But the real problem with all of this purposelessness and lack of parental control is the false perception of human nature that is the driving forces behind it. Human beings need constraints to guide our behavior. As it is now, we call our weaknesses strengths. We praise our lack of self-control and restraint and call ourselves "liberated." We talk about the innate goodness of mankind and then fail to make good on our promises. "I promise I’ll love you if you’ll just sleep with me." We elevate predatory sexual behavior calling it "playing the field" and say we are following our animal instincts. I have yet to see an animal mate out of anything but an instinctual drive to procreate. As it is, we have sunk lower than the animals since we don’t even want to discuss that sex is procreative anymore. This is dating. "For although they knew God, they neither glorified him as God nor gave thanks to him, but their foolish hearts were darkened. Although they claimed to be wise, they became fools…."(Romans 1: 21-22)

If I have made any kind of case against our current dating practices, I know that was the easy part. The solution is not necessarily obvious, and our current cultural atmosphere simply does not provide any support for a return to old courtship practices. In the past, these practices were the backbone of any community since it was mostly through courtship that new families were begun to become productive members of a community. This simply is not the norm anymore. But, there have been a few of us, disheartened by current practices that have stopped dating altogether in exchange for abstinence, and courtship, and those that are interested in doing so. Just this past weekend, for the second Sunday in a row, I had a teen girl approach me and express a desire to meet with me and talk about alternatives to dating. Some of my friends have begun to forsake the dating scene for a more respectful and less predatory way of interacting with the opposite sex, and are the happier for it. While the effects of the sexual revolution have been devastating, I am seeing a flicker inside the hearts of many youths that indicate they are beginning to desire something more, something deeper, which is a real cause for hope and rejoicing.

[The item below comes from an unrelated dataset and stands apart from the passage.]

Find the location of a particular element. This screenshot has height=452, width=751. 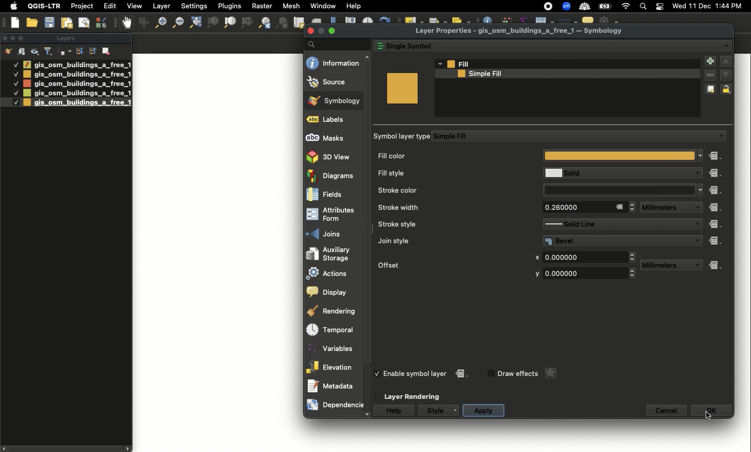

I began this article by saying I recently married after a 4-month courtship. This was both a bewildering and exciting experience for Stephen and me as we grappled with the resurrection of a ritual that has long been dead. Leon and Amy Kass define courtship as "to woo with a view toward marriage." I believe our courtship was a success. We avoided the purposelessness of dating by setting boundaries on our time together and made it known that marriage was the overall goal, whether it would be to each other or someone else. We made sure our actions protected each other from the embarrassment and awkwardness of getting too emotionally involved too fast by each having the accountability of our parents and elders in our life. No talk of marriage was made until an actual proposal was given, and there was no kissing until the ring was on my finger, (how exciting that night was!!). We remained physically chaste until our wedding night. I am so thankful that our courtship was a wonderful and memorable process that I will want to share with our children some day, and without all of the embarrassing mishaps and broken promises that a lack of structure and purpose brings.

While I cannot, at this time, give a concrete and historical dissertation on courtship, I can recommend several books that I have read and two that I am currently reading on the subject. Starting with the ones I have read:

Passion and Purity, Quest for Love – both by author Elisabeth Elliot. The first book deals with her own courtship experience with her late husband Jim Elliot, and the latter focuses more on general courtship practices and answers specific questions for how to proceed in our current atmosphere.

I Kissed Dating Goodbye written by Joshua Harris. This is a great book for young adults interested in learning how to pull back from dating.

I am currently reading: Wing to Wing, Oar to Oar written by Amy Kass and Leon Kass. This book is a historical anthology of writings on courtship. I am so excited to have been directed to it by my husband. I am nearly finished reading A Return to Modesty by Wendy Shalit, which addresses the effects on our culture of losing the virtue of modesty, a key aspect of historical courtship.

So, go ahead…stop dating!!! Liberate yourself from the baggage that dating relationships always leave you with. Read up on courtship and enjoy the mystery and excitement that modesty and self-restraint bring.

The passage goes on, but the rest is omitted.